Ralf Rangnick believes he has found the ‘perfect’ position for Bruno Fernandes in his Manchester United team after the 3-1 win at Brentford.
The interim manager had David de Gea to thank for ensuring the scores remained level at the break after the Spaniard produced a number of excellent saves to frustrate Thomas Frank’s side.
The Red devils emerged a much improved team in the second period with Fernandes at the heart of their attacking play, operating in a deeper No.8 role from which he produced assists for the goals scored by Greenwood and Marcus Rashford.
Rangnick previously found it difficult to accommodate Fernandes in his preferred No.10 role having attempted to fit him, unsuccessfully, into his favoured 4-2-2-2 formation in which there was no natural role for the midfielder.
A move to a 4-3-3, however, is likely to bring out the best in Fernandes, even if he will be asked to operate in a deeper position than he grew accustomed to playing in under Ole Gunnar Solskjaer.
‘I think most of the top teams in Europe and also in England play in a 4-3-3,’ Rangnick said last night when asked about the role Fernandes was likely to play in his side from now on.
‘I think for him it’s better than being pinned to a No.10 role because he can make himself available in different areas of the pitch, not only the centre of the pitch.

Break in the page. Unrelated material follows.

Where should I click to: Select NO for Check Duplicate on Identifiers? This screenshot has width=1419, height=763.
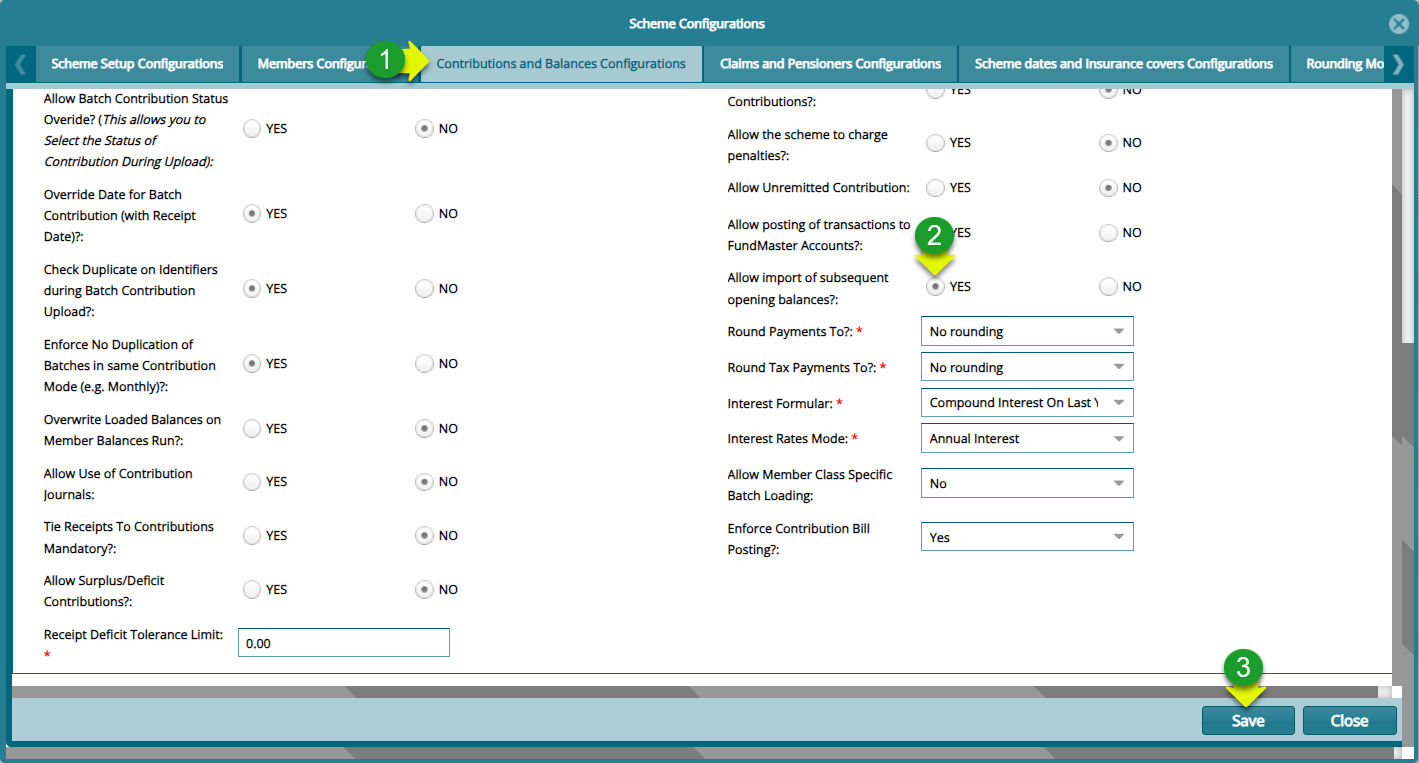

‘He’s not a wing player but I think in this No.8 position he can find the places himself. I think he can sniff the moments in which areas we need to play the ball to him. He can make himself available and therefore I think this position is perfect for him.’
Despite a much improved performance after the interval, meanwhile Rangnick confessed that the opening 45 minutes represented huge cause for concern.
He added: ‘We have to be honest, without David and his saves it would have been difficult to have a clean sheet at half-time. The first-half was not good, we were second best in almost all aspects.
‘Sloppy passing, not strong enough in the centre of the pitch. In the tackles we were losing almost all 50/50 situations. We didn’t win a single second ball in the first-half and if we had a few counter-attacking situations we were too nervous on the ball.
‘We have to admit there is an opponent on the pitch and they played extremely aggressive, extremely brave, pressing us high and those were the aspects we spoke about at half-time.’